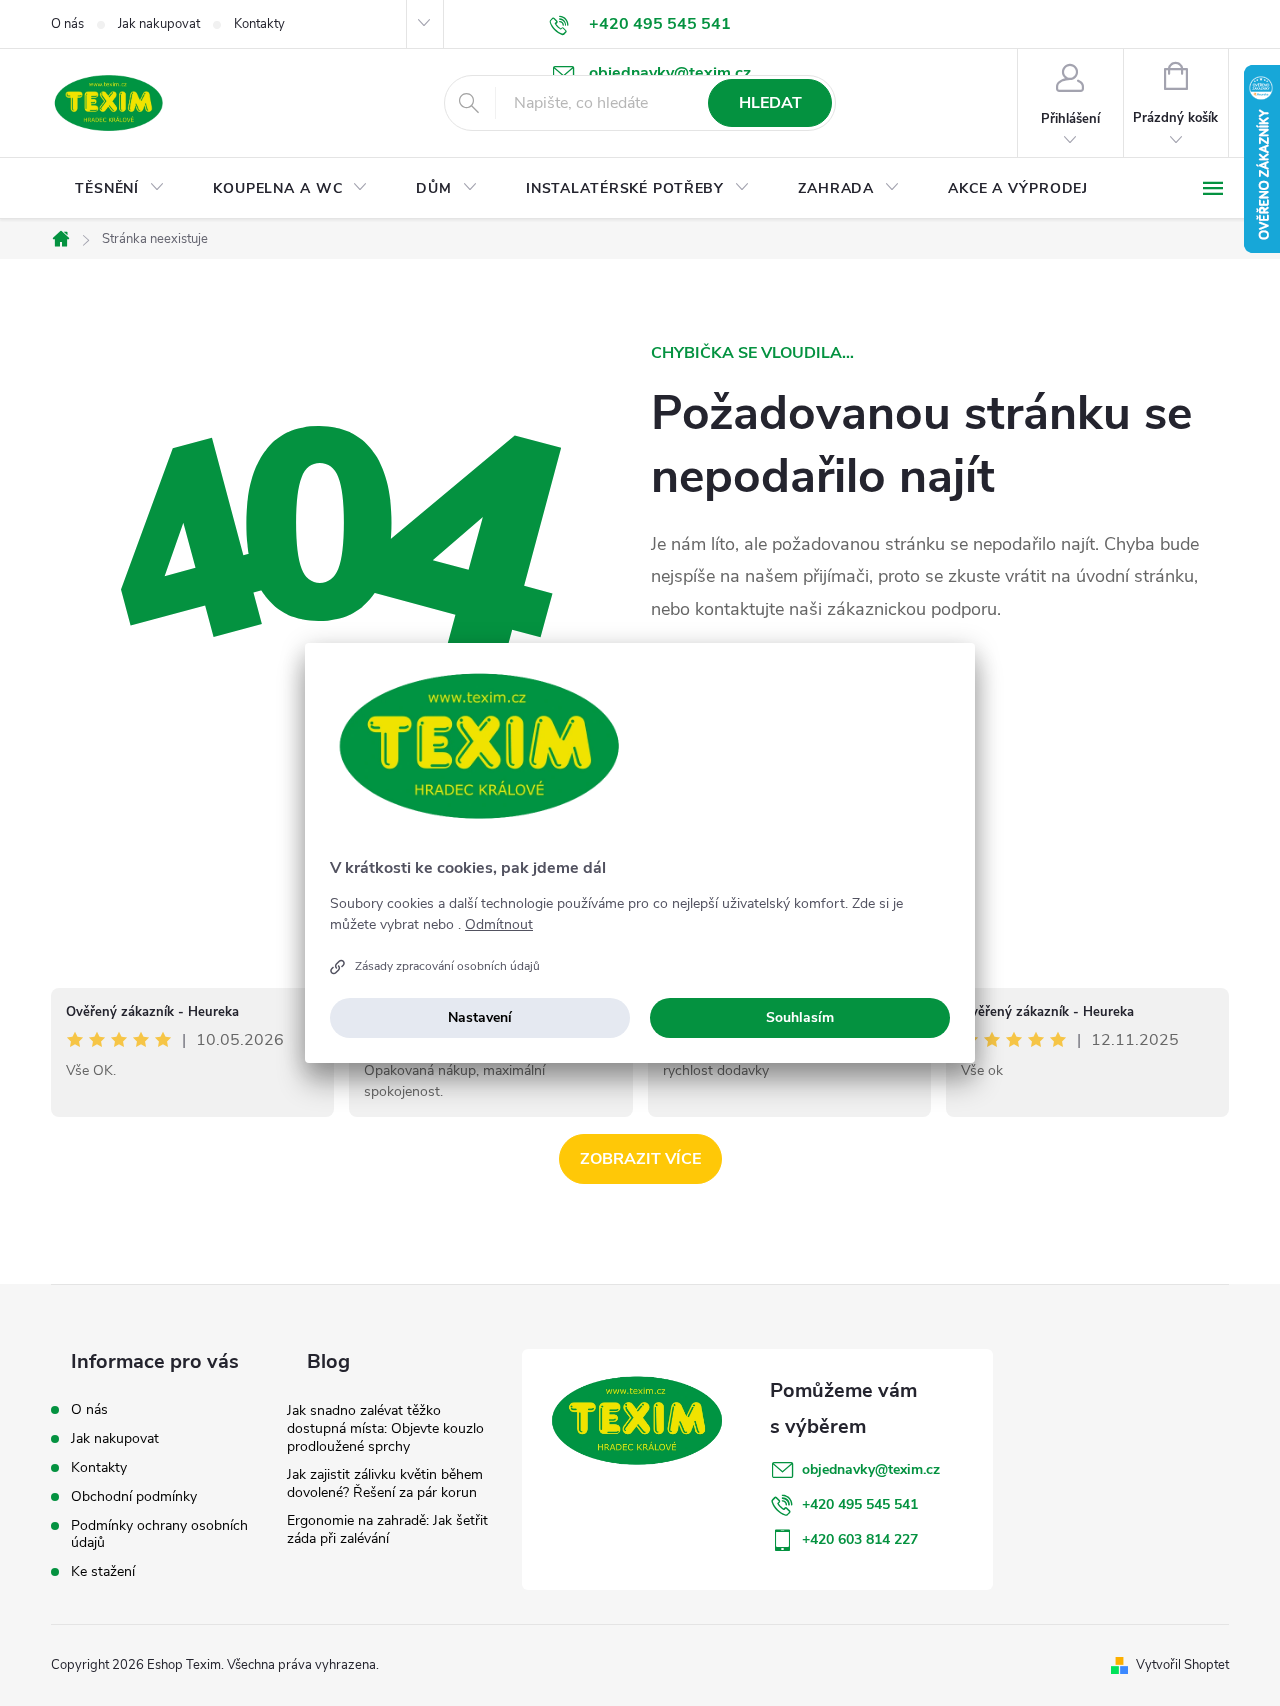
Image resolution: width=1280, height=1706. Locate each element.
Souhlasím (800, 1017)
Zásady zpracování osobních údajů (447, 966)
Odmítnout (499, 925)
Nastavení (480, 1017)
* * *
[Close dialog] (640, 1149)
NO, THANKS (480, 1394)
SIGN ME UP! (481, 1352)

▶ _Work request_:
Taking the material above, extract exactly and only the lines from the line with "Souhlasím (800, 1017)" to the line with "Nastavení (480, 1017)", inclusive of both.

▶ _Final answer_:
Souhlasím (800, 1017)
Zásady zpracování osobních údajů (447, 966)
Odmítnout (499, 925)
Nastavení (480, 1017)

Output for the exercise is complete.